** Text follows **

Munich Conference speech

(From left to right) Menzies Campbell; Mian Khurshid M. Kasuri, Minister of Foreign Affairs, Pakistan; Prof. Dr. Horst Teltschik; Dr. Javier Solana; Dr. Zalmay Rassoul, National Security Advisor to the President of Afghanistan. Photograph by Kai Mörk

Ming Campbell gave this speech at the 43rd Munich Conference on Security Policy. You can listen to the speech here.


It is a great pleasure and privilege to follow the Secretary General and High Representative.

It has always been my belief that peace in the Middle East cannot be fully realised unless there is agreement, not only between the principal actors in the Middle East, but in a global approach to the Middle East.

The challenge for Europeans has always been to find ways of working together, rather than competing with each other, and so to promote a common agenda for the region.

With a common agenda, Europe can be a more active and productive partner in the peace process, with the countries of the Middle East, and with the other members of the Quartet.

I observe also that the situation in the Middle East provides yet another compelling reason for the continuance of a strong transatlantic partnership fit for the 21st century (as we shall discuss tomorrow).

Chancellor Merkel has spoken about the need for “a broader division of labour within the international community“.

Europe must shoulder a greater share of the diplomatic and military burden.

But a division of labour is only successful if each partner is agreed on the strategic goals and aims.

If division of labour results in division of strategy, common objectives are impossible to achieve.

So our first challenge is ensure we are agreed on a common strategy.

Let me sketch out in the time available two of the priorities I see facing us.

These are first; doing all we can to forestall civil wars in Iraq, Lebanon and the Palestinian territories, and second; to seek to bring Iran within international influence.

Without tackling these priorities, efforts to forge a common strategy for the revival and implementation of the roadmap will not succeed.

The first priority is to act in concert to avert the possibility of three separate but linked civil wars: in Iraq, in Lebanon, and in the Palestinian Territories.

** End of Text **
** Entries provided follows **

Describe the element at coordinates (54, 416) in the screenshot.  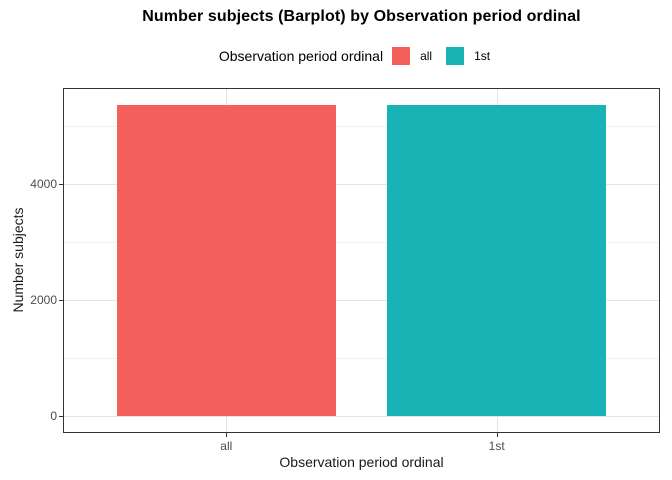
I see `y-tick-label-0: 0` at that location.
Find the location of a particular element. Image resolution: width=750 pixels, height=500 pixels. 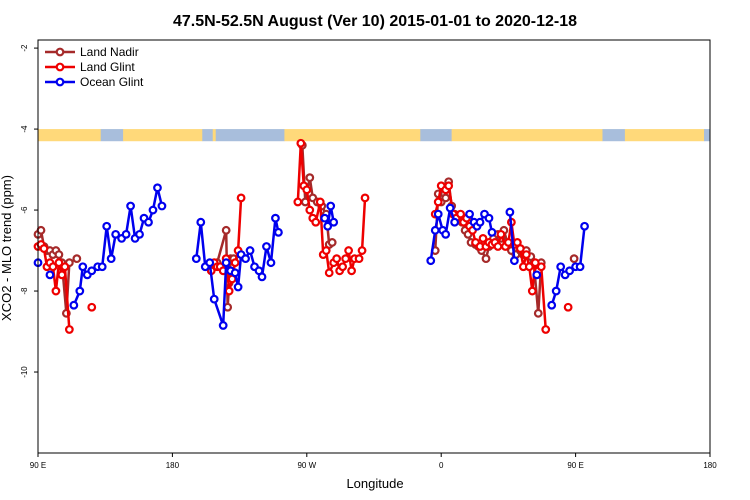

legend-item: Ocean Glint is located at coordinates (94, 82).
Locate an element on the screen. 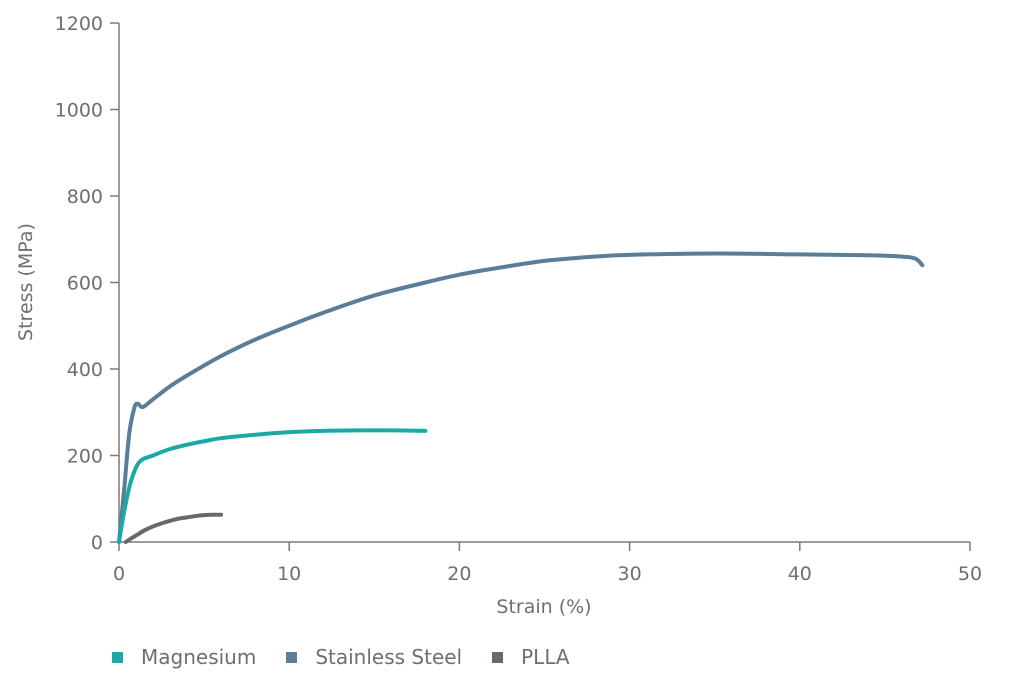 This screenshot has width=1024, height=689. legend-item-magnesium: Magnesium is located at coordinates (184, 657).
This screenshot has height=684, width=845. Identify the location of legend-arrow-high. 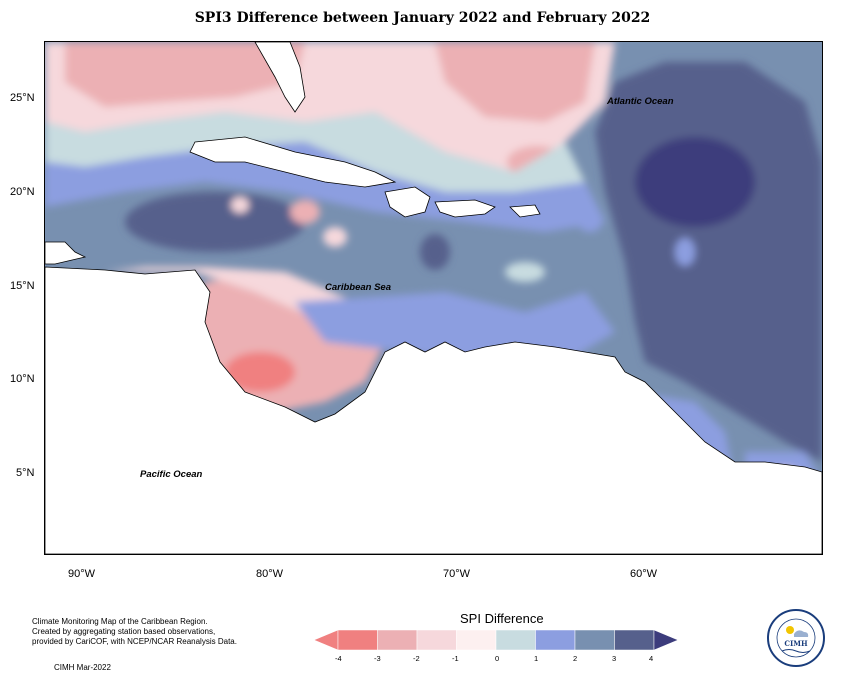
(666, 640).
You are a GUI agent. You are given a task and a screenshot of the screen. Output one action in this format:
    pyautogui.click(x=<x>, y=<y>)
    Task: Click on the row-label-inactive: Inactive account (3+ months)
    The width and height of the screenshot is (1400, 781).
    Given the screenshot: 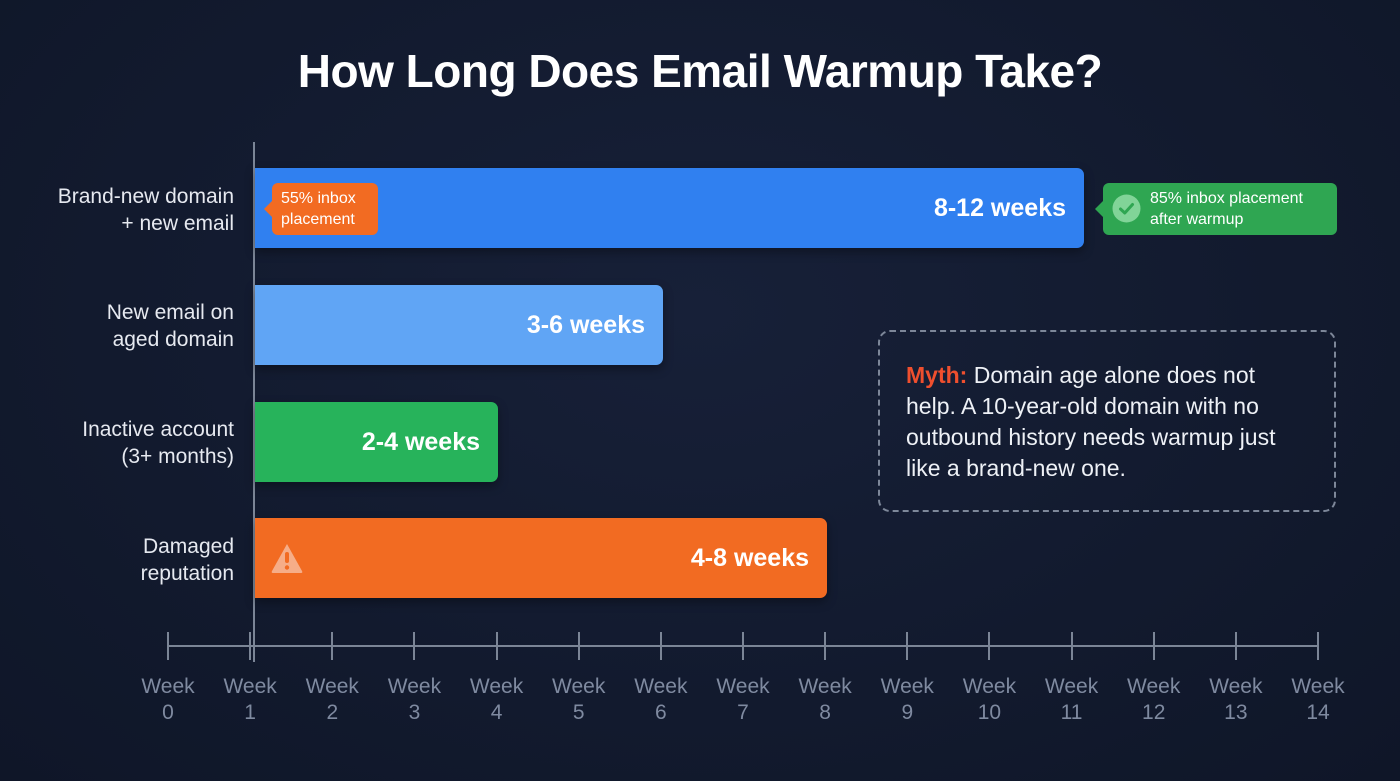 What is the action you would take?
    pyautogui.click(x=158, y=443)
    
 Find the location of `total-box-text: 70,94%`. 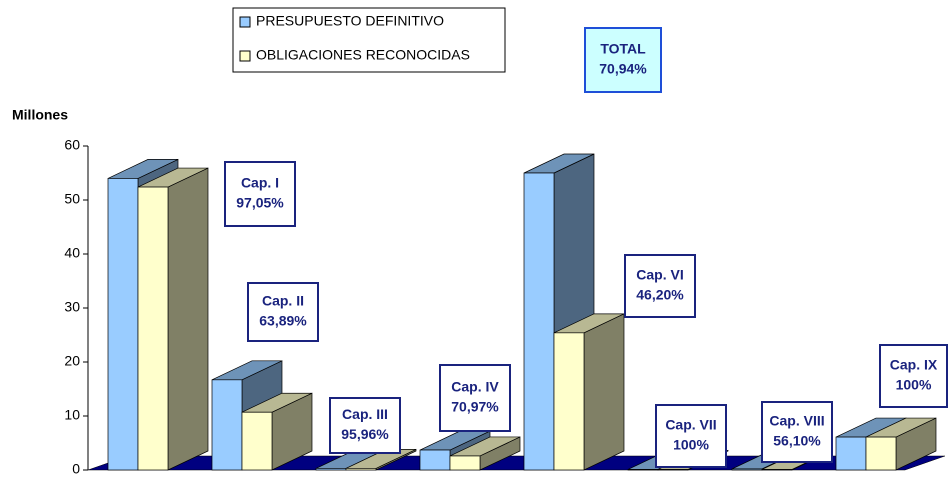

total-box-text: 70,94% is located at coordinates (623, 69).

** End of Entries provided **

What you will do:
[a] Answer these questions from the speech:
(i) At which event was the speech given?
(ii) Who spoke of the need for "a broader division of labour within the international community"?
(iii) In which three places does the speaker want to head off civil wars?
[b] For each statement, say yes or no based on the speech, and quote the words that decide it:
(i) The speaker holds that Europe should take on more of the diplomatic and military burden.
(ii) The speaker sets out three priorities facing Europe.
(iii) The photograph was taken by Zalmay Rassoul.

Answers for this exercise:
[a]
(i) The 43rd Munich Conference on Security Policy.
(ii) Chancellor Merkel.
(iii) Iraq, Lebanon and the Palestinian territories.

[b]
(i) Yes: "Europe must shoulder a greater share of the diplomatic and military burden."
(ii) No: "Let me sketch out in the time available two of the priorities I see facing us."
(iii) No: "Photograph by Kai Mörk"